Can you select every line in the listing below that contains the string "height", matching case exactly?

[Data entries]
+===+

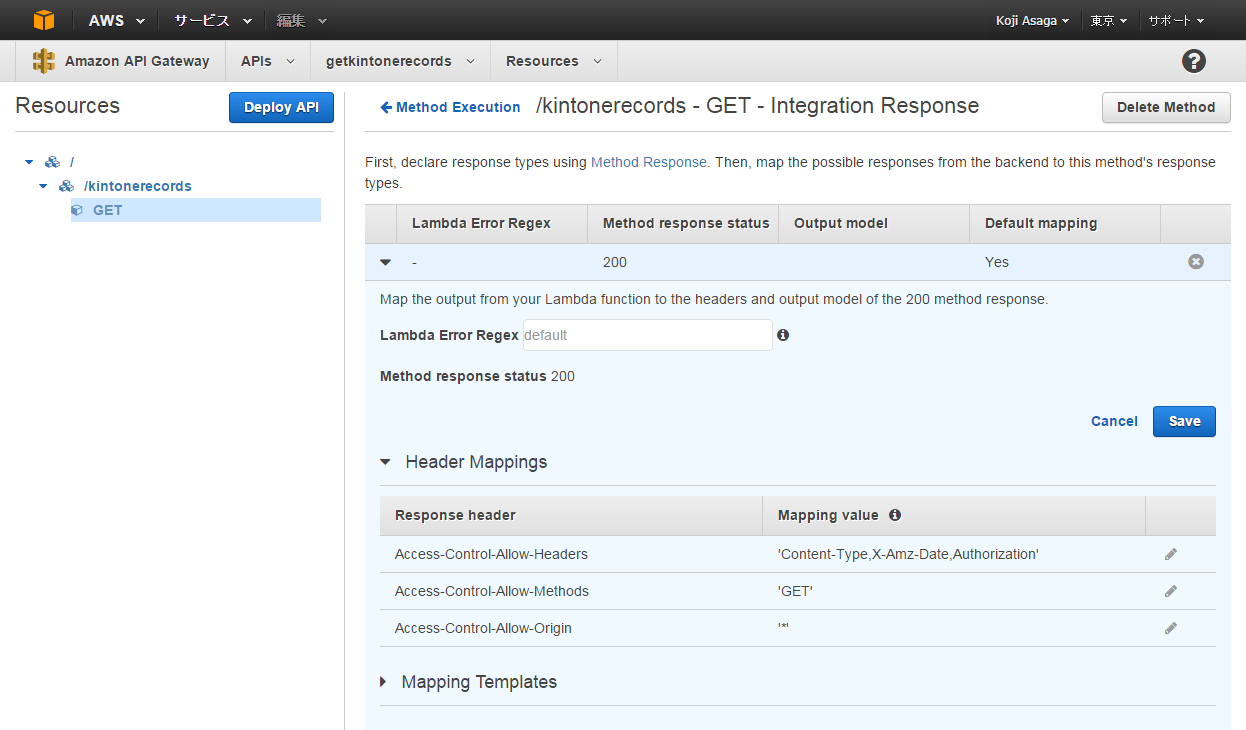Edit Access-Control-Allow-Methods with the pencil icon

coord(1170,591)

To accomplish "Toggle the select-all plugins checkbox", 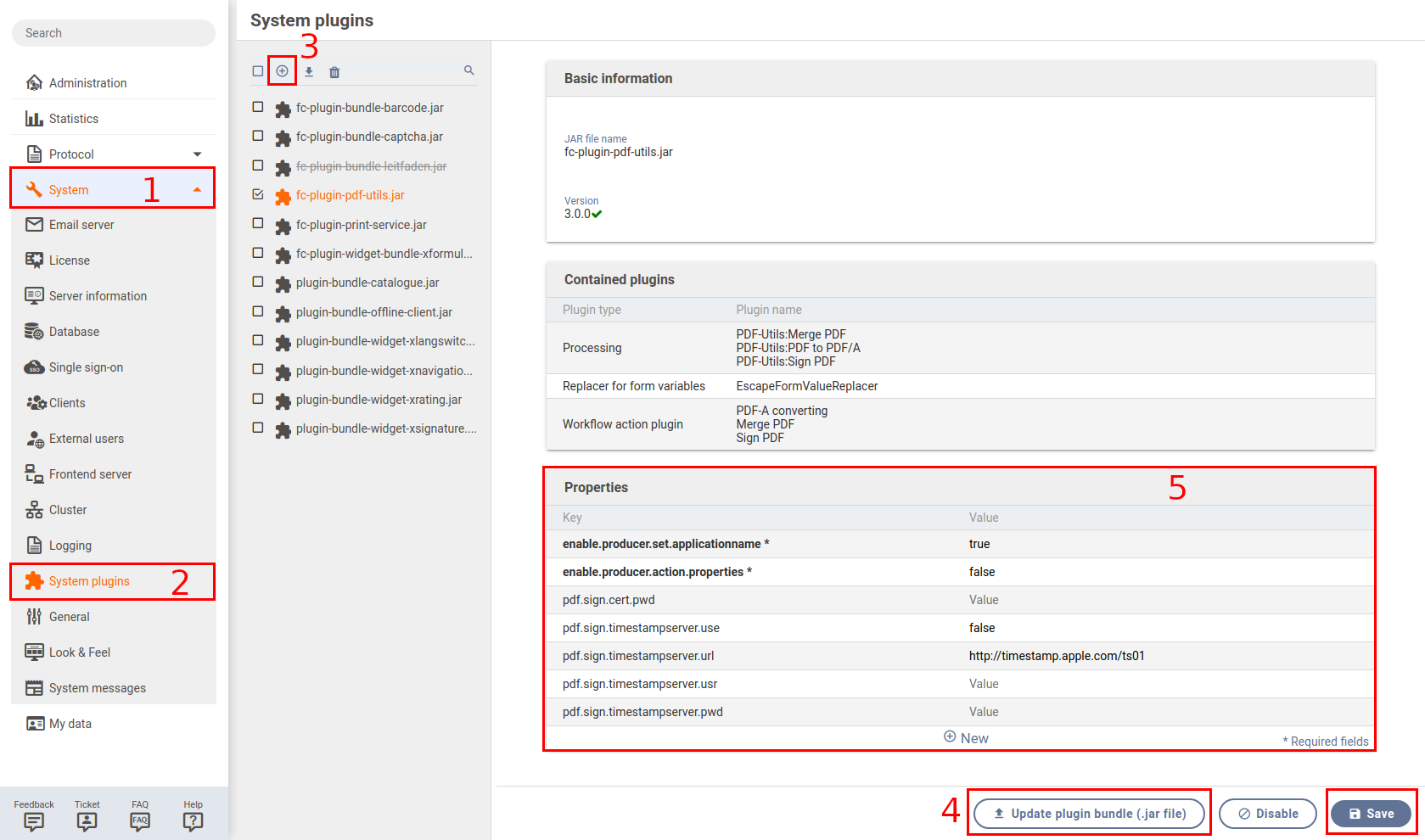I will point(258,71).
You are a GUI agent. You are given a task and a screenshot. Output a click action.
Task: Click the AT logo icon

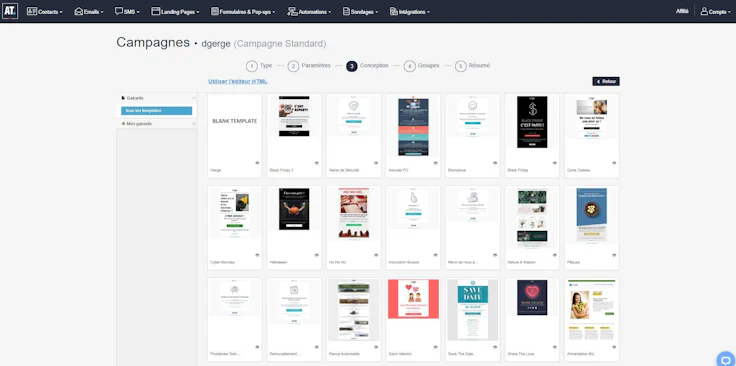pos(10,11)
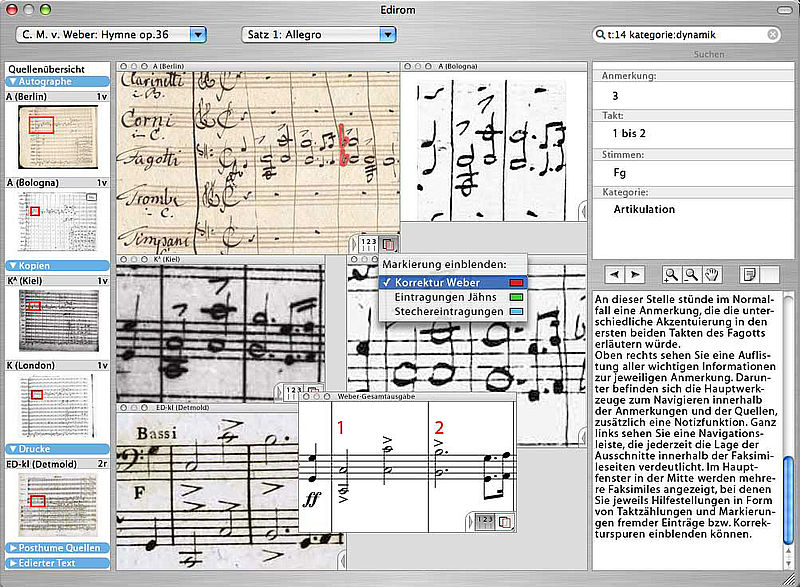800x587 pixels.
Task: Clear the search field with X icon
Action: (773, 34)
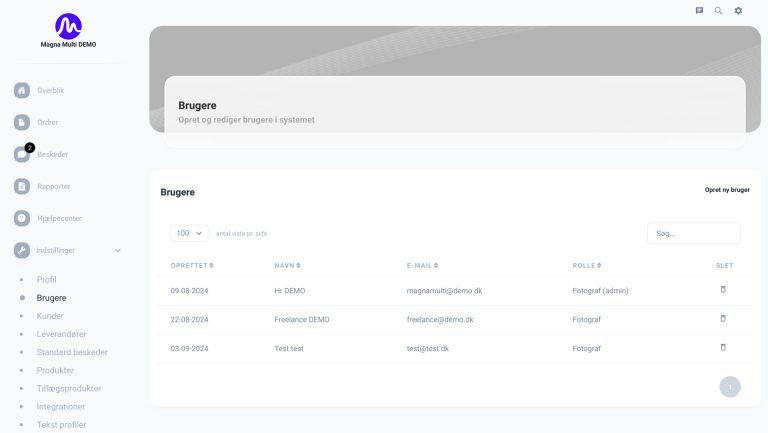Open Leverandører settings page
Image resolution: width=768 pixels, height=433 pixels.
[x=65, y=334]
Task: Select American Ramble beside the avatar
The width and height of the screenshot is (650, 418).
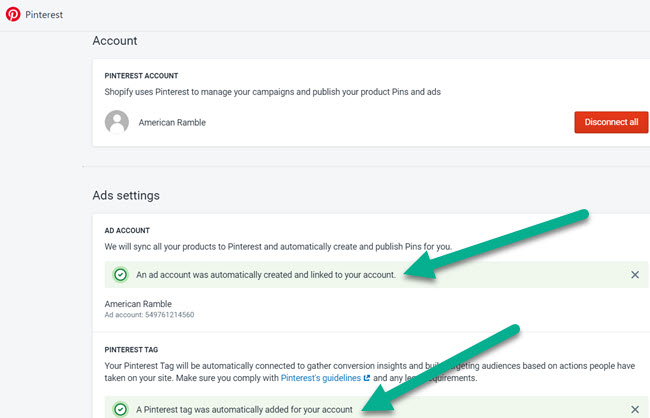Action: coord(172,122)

+===+

### THE RESULT
Image resolution: width=768 pixels, height=433 pixels.
The width and height of the screenshot is (650, 418).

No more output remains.